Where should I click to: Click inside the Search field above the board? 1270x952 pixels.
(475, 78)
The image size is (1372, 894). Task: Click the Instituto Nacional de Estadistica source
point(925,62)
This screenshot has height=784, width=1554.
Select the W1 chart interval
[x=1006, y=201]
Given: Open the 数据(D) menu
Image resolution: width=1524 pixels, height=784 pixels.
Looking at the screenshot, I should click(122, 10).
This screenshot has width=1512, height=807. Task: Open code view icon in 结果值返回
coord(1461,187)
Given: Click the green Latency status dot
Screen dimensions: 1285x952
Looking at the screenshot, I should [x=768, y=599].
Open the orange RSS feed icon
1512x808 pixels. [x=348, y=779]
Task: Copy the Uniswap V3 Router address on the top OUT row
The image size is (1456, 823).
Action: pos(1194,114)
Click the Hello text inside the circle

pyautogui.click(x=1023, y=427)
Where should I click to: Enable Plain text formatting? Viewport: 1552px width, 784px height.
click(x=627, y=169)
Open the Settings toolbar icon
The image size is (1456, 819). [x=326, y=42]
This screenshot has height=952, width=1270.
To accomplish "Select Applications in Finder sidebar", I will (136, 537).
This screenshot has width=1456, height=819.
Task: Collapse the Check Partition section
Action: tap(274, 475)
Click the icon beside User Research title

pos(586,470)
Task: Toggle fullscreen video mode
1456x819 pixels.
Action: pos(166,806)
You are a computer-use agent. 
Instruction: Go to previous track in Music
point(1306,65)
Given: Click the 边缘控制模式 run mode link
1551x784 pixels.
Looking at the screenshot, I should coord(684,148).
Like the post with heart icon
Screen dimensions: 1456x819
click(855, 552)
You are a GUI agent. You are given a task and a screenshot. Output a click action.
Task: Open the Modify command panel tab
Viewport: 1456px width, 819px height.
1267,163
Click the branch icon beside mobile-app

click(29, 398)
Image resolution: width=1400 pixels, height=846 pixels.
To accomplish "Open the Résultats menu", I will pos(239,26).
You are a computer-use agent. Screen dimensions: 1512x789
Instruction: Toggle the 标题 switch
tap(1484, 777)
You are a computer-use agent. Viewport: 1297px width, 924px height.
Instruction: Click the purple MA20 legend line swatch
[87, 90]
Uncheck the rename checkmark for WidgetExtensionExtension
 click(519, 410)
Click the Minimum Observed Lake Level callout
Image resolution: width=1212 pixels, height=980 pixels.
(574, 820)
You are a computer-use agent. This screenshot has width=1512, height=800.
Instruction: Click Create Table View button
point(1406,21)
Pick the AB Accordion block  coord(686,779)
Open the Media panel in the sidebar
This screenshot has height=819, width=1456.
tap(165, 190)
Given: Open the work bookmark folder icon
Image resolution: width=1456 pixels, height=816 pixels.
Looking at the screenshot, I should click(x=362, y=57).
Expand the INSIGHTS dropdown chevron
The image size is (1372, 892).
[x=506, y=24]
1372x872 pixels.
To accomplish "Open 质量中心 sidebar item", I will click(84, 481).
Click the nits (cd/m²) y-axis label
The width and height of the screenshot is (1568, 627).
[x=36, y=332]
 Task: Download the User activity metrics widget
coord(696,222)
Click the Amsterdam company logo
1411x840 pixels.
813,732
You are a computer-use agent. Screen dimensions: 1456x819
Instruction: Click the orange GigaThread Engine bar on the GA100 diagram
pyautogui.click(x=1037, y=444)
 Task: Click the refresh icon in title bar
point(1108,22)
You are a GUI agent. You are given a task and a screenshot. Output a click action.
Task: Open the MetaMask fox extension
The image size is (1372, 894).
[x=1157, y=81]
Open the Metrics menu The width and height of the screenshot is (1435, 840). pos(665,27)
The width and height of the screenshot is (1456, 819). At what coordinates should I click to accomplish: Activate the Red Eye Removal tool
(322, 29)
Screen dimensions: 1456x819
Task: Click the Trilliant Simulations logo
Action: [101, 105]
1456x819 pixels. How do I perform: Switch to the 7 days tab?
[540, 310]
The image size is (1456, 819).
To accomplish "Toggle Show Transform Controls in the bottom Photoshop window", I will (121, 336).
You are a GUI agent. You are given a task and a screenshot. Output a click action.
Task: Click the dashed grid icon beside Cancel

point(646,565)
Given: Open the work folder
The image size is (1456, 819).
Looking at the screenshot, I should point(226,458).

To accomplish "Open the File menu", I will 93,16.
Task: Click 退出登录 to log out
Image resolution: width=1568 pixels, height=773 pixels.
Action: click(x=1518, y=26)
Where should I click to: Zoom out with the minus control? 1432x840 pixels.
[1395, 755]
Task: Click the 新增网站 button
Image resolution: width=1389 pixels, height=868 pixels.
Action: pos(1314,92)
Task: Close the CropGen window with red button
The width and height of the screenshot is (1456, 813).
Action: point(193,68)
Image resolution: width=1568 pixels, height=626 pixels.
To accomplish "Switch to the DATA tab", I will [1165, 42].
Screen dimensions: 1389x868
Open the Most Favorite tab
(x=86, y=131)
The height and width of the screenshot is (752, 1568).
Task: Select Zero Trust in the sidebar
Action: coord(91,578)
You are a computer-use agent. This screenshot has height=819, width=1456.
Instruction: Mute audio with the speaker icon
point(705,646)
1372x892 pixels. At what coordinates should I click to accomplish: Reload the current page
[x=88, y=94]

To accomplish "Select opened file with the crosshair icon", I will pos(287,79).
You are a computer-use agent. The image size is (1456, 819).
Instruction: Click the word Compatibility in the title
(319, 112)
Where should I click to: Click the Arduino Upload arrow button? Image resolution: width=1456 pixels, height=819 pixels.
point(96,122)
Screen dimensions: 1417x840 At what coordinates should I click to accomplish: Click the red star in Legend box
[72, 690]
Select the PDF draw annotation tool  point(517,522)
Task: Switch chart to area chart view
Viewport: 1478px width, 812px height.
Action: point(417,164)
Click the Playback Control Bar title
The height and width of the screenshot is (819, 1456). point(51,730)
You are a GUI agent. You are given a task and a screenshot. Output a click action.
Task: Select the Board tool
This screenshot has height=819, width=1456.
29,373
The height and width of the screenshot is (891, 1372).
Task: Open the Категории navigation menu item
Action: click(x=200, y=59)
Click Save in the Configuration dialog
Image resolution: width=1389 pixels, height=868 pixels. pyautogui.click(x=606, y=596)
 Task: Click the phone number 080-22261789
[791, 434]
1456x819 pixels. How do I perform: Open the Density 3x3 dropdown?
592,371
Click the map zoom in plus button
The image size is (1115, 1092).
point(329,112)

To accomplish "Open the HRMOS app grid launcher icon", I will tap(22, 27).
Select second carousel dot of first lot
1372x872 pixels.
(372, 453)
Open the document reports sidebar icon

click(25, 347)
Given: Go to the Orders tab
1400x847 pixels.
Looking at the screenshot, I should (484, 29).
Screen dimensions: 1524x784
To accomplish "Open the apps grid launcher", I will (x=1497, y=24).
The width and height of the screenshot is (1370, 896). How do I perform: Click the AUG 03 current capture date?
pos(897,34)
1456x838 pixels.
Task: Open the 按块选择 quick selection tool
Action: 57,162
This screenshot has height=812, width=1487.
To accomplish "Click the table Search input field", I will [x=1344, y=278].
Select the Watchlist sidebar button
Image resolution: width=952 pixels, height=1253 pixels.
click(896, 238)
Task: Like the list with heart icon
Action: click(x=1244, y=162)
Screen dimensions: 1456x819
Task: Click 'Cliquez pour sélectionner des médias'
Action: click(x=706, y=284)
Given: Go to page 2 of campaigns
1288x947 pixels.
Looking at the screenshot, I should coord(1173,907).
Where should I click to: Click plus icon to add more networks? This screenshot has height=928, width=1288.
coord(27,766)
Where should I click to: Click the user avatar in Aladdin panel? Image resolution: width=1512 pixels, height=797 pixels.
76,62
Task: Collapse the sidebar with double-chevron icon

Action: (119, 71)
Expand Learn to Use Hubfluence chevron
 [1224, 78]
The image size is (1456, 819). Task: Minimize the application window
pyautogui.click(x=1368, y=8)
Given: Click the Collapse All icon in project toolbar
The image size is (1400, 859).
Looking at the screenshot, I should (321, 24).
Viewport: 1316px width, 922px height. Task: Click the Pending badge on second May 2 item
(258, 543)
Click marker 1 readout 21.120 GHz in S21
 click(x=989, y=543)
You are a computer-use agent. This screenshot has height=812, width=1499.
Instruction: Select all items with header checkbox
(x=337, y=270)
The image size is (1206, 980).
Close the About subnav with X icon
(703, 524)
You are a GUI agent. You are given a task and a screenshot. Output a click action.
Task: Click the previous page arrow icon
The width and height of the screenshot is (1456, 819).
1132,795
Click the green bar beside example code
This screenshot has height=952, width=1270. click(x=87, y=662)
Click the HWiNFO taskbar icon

## EXERCISE
Count the lines of the records that include the word "launcher". Give the number by itself.

## YOUR RESPONSE
2